Porous transport layers for electrochemical production of hydrogen and green molecules
Electrochemical devices will play a crucial role as one of the solutions for the energy transition towards renewable energy sources. Technologies such as water electrolyzers, fuel cells and redox flow batteries help enable widespread electrification while coping with intermittent energy production. Both cost and performance of these energy solutions have seen a tremendous improvement over the past decade.
At the heart of these devices is the so-called stack where electrochemical reactions take place. Key components include membrane/separator, electro-catalyst, porous transport layer (PTL) and bipolar plate.
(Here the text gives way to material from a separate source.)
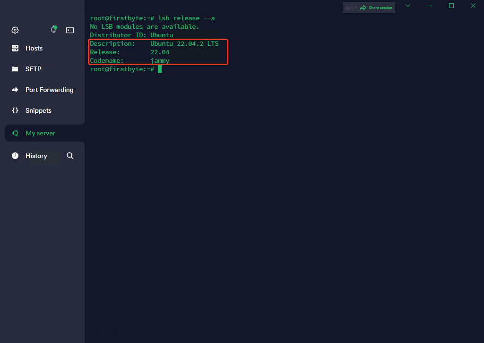Click the Snippets curly braces icon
A porous transport layer, sometimes referred to as gas diffusion layer (GDL) or current collector, has multiple functionalities that influence performance and durability of the electrochemical device. An ideal porous transport layer should:
- Enable efficient flow of gaseous/liquid reactants/products
- Have high electrical, and thermal, conductivity
- Be corrosion resistant towards the specific environment
- Have tuned interface towards other components such as membrane and electro-catalyst
Sintered metal fiber media as porous transport layer
Sintered metal fiber media are excellent candidates as porous transport layer for any electrochemical device. They possess intrinsic high permeability and strength
, the metal/alloy can be selected to match corrosion requirements, fiber diameter / porosity can be tuned to change surface / contact area.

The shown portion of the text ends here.